Consideration: The cost of the room in a hotel only if the room is ordinarily used for sleeping, and not including the cost of any food served or personal services rendered to the occupant of such room not related to the cleaning and readying of such room for occupancy. The room must cost $2 or more each day for the tax to apply. The tax does not apply to charges for meeting rooms or banquet rooms.
Occupancy: The use or possession, or the right to the use or possession, of any room or rooms in a hotel if the room is one which is ordinarily used for sleeping and if the occupant is other than a permanent resident.
Permanent Resident: A permanent resident is defined as any occupant who has or shall have the right to occupancy of any room or rooms in a hotel for at least 30 consecutive days during the calendar year or preceding year. Permanent residents do not have to pay the Hotel Occupancy Tax. In order for the first 30 days of the stay to be exempt from hotel taxes, the hotel must receive written intent that the resident plans to stay at least 30 days. Without written intent, the tax must be collected and remitted to the City and State for the first 30 days of the stay.

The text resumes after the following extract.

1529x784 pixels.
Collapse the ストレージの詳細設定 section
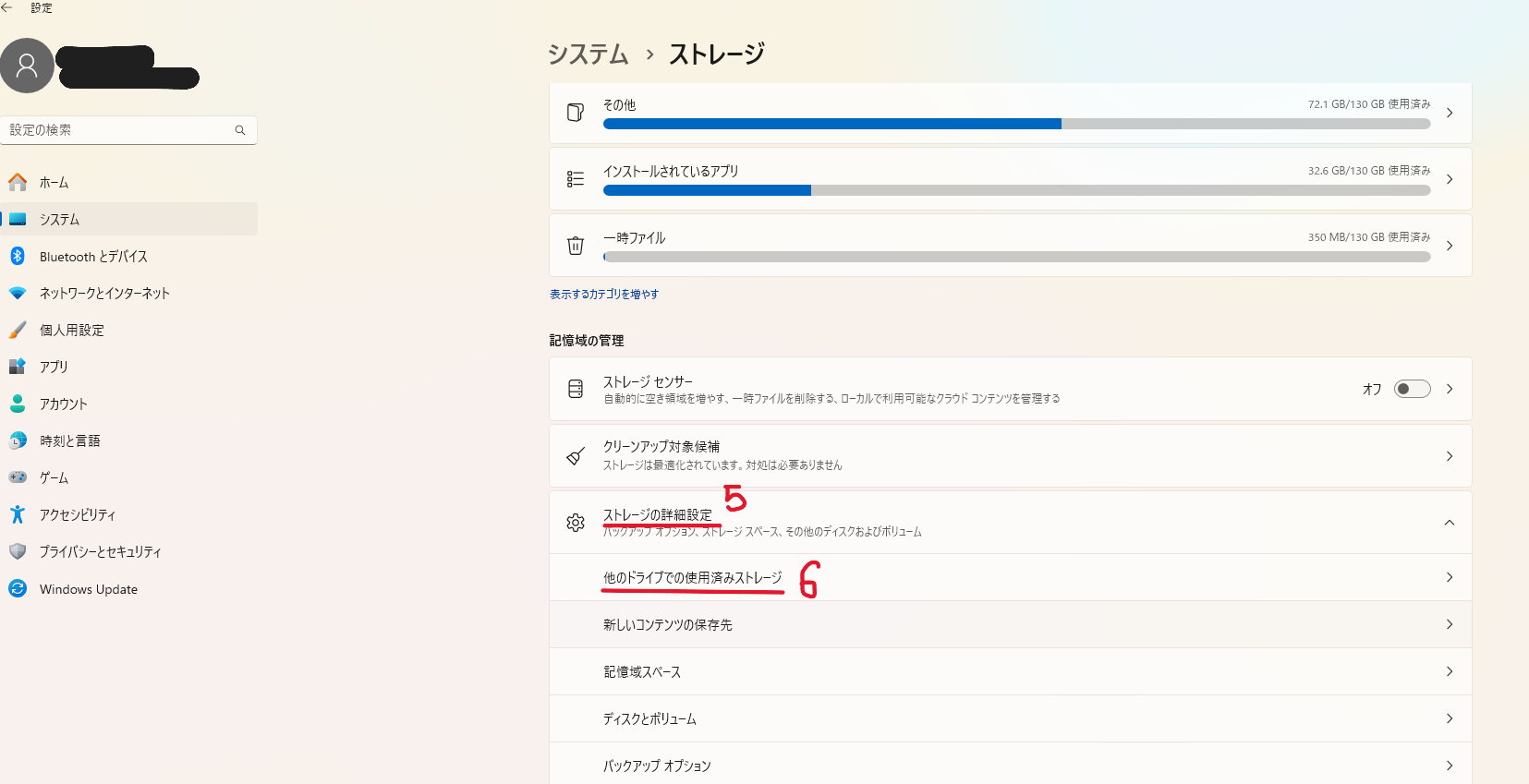pyautogui.click(x=1449, y=523)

If any person fails to file a quarterly report, files a false report, or fails to pay the full amount of the tax due to the City Financial Services Department by the last day of the month following the end of the quarter, a 5 percent penalty will be assessed on the amount of tax due. On the 61st day past the due date, an additional 5 percent penalty will be assessed on the outstanding tax due. Delinquent taxes shall also draw interest at the rate of 10 percent per annum beginning on the 61st day from the due date. Delinquent payments are applied to penalties and interest first.